While current treatment strategies for glioblastoma (GBM) can yield short term benefits, their inability to eradicate the highly tumorigenic cancer stem cell population results in disease recurrence in the vast majority of patients. Stem cells and some cancer cells (the targets of our therapy) share many common characteristics, including the ability to self-renew and grow indefinitely. These stem cell-like cancer cells are also resistant to many standard therapies including radiation and chemotherapy, creating a critical need for novel therapies that will efficiently eliminate this cell population. The goal of this project is to develop and optimize a therapeutic strategy, termed “adoptive T cell therapy,” that will eliminate the brain tumor stem cell population by re-directing a patient’s immune cells, specifically T cells, to recognize and destroy tumor stem cells. Our goal is a therapy in which administration of tumor-specific T cells targeting combinations of antigens expressed on the cell surface of glioma stem-like cells results in long-term anti-glioma protection. Our approach builds on our previous pre-clinical and clinical findings that T cells, when reprogrammed, can potently kill glioma stem cells.

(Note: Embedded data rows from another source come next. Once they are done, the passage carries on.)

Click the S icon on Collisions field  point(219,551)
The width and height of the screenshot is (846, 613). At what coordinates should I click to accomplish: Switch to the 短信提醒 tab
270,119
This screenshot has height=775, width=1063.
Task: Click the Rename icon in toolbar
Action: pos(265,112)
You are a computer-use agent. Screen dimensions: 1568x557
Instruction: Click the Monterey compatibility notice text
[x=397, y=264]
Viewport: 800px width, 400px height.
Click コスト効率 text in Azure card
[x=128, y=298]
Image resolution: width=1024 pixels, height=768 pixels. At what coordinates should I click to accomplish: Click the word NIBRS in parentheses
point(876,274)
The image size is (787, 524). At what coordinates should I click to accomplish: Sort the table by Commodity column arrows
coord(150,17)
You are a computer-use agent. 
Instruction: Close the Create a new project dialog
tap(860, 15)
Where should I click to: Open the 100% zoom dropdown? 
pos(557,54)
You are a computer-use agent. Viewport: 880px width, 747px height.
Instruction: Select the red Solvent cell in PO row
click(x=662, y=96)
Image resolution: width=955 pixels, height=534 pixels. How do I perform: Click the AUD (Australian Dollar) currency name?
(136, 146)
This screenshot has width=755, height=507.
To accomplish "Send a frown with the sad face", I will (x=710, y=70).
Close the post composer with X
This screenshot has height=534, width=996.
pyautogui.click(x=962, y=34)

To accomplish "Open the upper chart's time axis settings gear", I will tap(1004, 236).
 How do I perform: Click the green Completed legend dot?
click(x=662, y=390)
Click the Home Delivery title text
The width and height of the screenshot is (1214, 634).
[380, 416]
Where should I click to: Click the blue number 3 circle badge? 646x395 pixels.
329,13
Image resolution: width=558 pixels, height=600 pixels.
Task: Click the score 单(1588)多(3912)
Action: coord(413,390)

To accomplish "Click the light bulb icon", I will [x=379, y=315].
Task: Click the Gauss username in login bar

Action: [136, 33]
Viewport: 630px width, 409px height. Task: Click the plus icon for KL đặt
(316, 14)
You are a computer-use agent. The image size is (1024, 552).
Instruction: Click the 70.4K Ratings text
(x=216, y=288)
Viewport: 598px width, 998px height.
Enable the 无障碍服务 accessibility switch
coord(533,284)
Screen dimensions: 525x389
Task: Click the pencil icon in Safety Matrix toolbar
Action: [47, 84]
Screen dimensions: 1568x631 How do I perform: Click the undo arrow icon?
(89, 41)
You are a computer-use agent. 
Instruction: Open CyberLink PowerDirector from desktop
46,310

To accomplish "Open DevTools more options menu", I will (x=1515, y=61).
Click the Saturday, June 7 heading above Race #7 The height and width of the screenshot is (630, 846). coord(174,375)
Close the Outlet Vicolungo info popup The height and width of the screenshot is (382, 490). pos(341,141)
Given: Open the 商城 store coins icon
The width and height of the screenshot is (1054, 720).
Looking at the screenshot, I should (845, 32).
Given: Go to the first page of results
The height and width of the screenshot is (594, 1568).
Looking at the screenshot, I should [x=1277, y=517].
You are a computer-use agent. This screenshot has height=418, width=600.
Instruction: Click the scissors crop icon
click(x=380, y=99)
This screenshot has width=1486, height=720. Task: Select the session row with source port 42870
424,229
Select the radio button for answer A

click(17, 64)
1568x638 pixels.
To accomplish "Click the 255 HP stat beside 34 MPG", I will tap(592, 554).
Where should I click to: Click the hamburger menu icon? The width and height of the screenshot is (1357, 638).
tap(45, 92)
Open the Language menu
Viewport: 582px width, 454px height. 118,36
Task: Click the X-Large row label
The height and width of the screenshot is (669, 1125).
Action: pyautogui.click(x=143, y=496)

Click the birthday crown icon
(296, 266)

Thus far, our group has developed and characterized an optimized next-generation adoptive T cell therapy platform for targeting the glioma-associated antigen IL13Rα2. As such, T cells were modified to express a chimeric antigen receptor (CAR) to recognize and kill IL13Rα2-expressing glioma cells. This T cell platform incorporates several improvements in CAR design and T cell engineering, including improved receptor signaling and the utilization of central memory T cells (Tcm) as the starting cell population for CAR-engineering (enhancing long-term persistence of the cells after they are administered to patients). The optimized IL13Rα2-specific CAR T cells mediate potent antitumor activity against preclinical models of GBM. These preclinical studies supported by CIRM have enabled our group to initiate a phase I clinical trial evaluating the safety of single-target IL13Rα2-specific CAR T cells in patients with recurrent GBM. This clinical trial will provide a foundation for the ultimate goal of this CIRM ET award: development of a combination CAR T cell approach to overcome the high-degree of GBM heterogeneity.
An important cause of treatment failure to single-target immunotherapy is emergence of antigen negative tumor populations. This process of antigen escape is a critical barrier to the development of an immunotherapy with the potential to mediate complete and durable disease remission. We hypothesize that a multi-targeted therapeutic approach will be required to achieve elimination of glioma stem-like cells and achieve longer lasting regression of high-grade glioma. To devise an effective multi-target therapy, we are first identifying potentially useful T cell target antigens, and assessing variations in their expression between patients and within individual tumors. Ideal targets will be highly expressed on tumor cells, including stem-like cells, and not found on normal brain or other tissues. To this end, we have assembled a cohort of 35 patient samples in commercial tissue arrays and 44 patient specimens from the CoH Department of Pathology. Within this group of 79 patient tumors we have been examining expression of potential T cell targets, such as IL13Rα2, HER2, EGFR/EGFRvIII, and others. Our goal is to define a set of target antigens encompassing the maximum number of tumors and, in particular, the cancer stem-like cells within individual tumors.
Our progress is thus continuing to set the stage for developing a potent multi-antigen specific T cell therapy that can “box-in” tumor variability. Our clinically translatable platform has the potential to provide new treatment options for this devastating disease.